2018 AMC 10B Problems/Problem 23

Problem

How many ordered pairs $(a, b)$ of positive integers satisfy the equation \[a\cdot b + 63 = 20\cdot \text{lcm}(a, b) + 12\cdot\text{gcd}(a,b),\] where $\text{gcd}(a,b)$ denotes the greatest common divisor of $a$ and $b$, and $\text{lcm}(a,b)$ denotes their least common multiple?
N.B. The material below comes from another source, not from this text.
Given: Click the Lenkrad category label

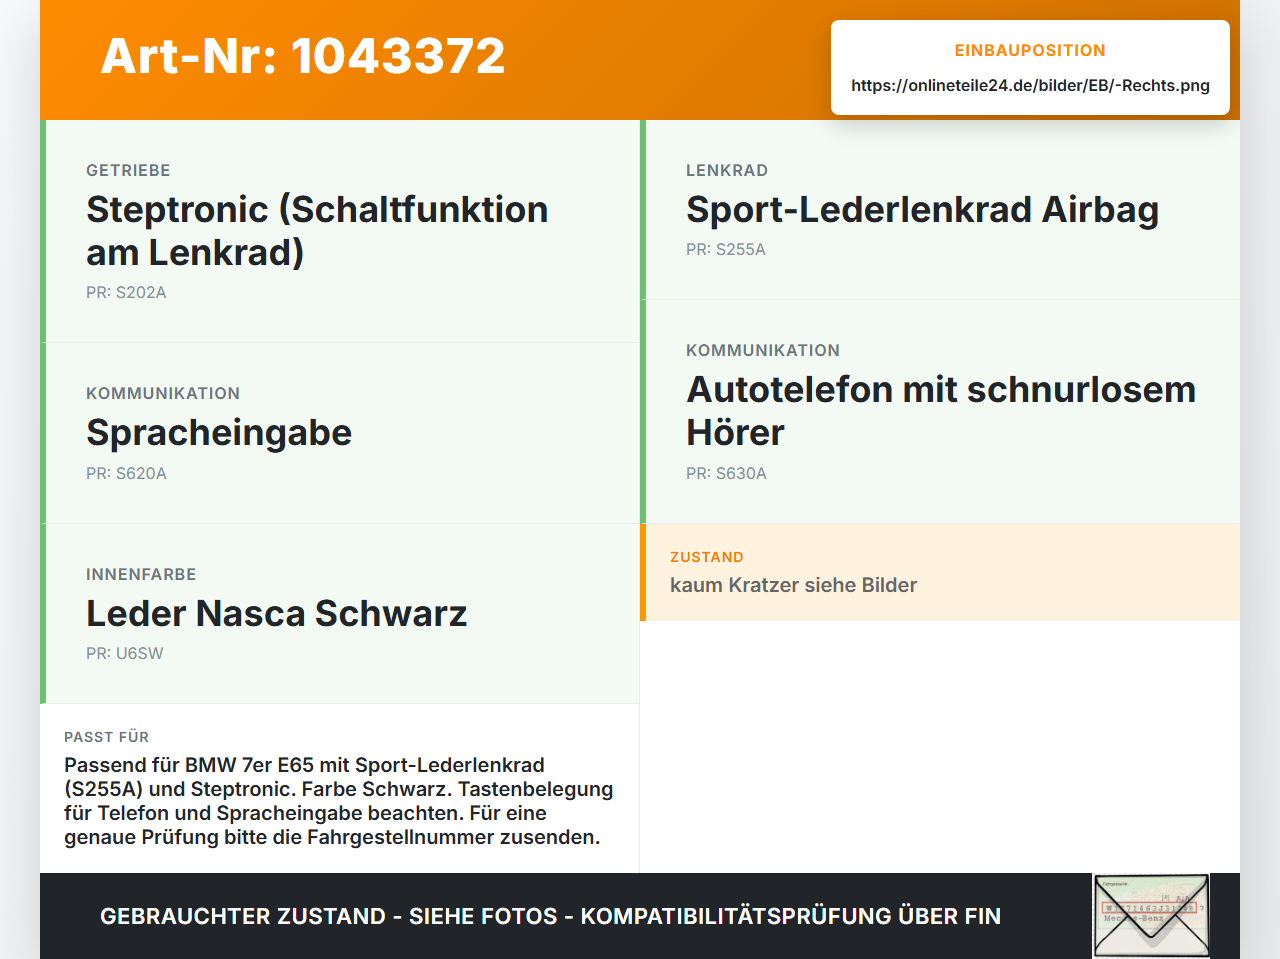Looking at the screenshot, I should [727, 170].
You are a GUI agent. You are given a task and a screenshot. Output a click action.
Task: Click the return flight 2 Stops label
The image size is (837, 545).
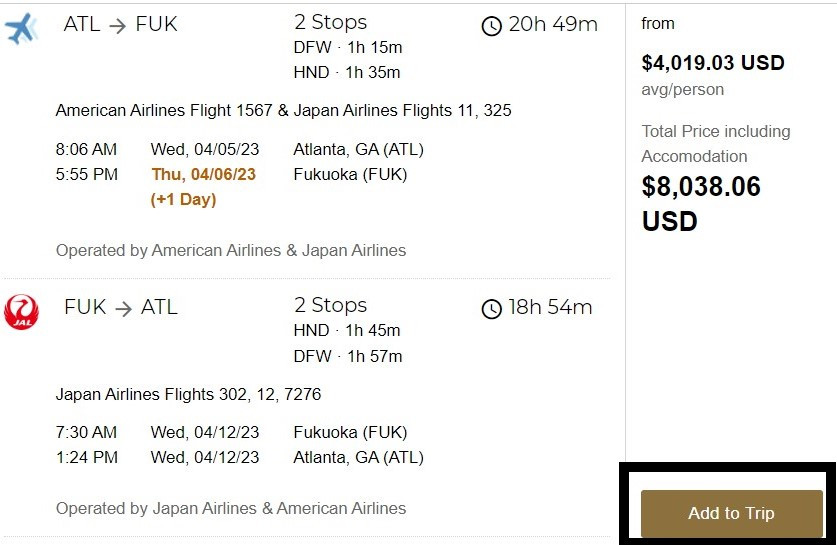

$\textbf{(A)} \text{ 0} \qquad \textbf{(B)} \text{ 2} \qquad \textbf{(C)} \text{ 4} \qquad \textbf{(D)} \text{ 6} \qquad \textbf{(E)} \text{ 8}$


Solution

Let $x = \text{lcm}(a, b)$, and $y = \text{gcd}(a, b)$. Therefore, $a\cdot b = \text{lcm}(a, b)\cdot \text{gcd}(a, b) = x\cdot y$. Thus, the equation becomes

\[x\cdot y + 63 = 20x + 12y\] \[x\cdot y - 20x - 12y + 63 = 0\]

Using Simon's Favorite Factoring Trick, we rewrite this equation as

\[(x - 12)(y - 20) - 240 + 63 = 0\] \[(x - 12)(y - 20) = 177\]

Since $177 = 3\cdot 59$ and $x > y$, we have $x  - 12 = 59$ and $y - 20 = 3$, or $x - 12 = 177$ and $y - 20 = 1$. This gives us the solutions $(71, 23)$ and $(189, 21)$. Since the $\text{GCD}$ must be a divisor of the $\text{LCM}$, the first pair does not work. Assume $a>b$. We must have $a = 21 \cdot 9$ and $b = 21$, and we could then have $a<b$, so there are $\boxed{\textbf{(B)} ~2}$ solutions. (awesomeag)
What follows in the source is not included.